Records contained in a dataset
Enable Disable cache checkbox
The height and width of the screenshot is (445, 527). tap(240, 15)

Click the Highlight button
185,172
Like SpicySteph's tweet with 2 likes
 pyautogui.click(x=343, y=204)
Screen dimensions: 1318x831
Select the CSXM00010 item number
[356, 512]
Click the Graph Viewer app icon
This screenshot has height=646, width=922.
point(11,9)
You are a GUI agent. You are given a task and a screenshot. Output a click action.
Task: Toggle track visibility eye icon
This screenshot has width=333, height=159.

▶ [WHAT THE TASK REQUIRES]:
Return every line above where "icon" appears.

▶ [THE COMPLETED TASK]:
Click the Graph Viewer app icon
Task: Toggle track visibility eye icon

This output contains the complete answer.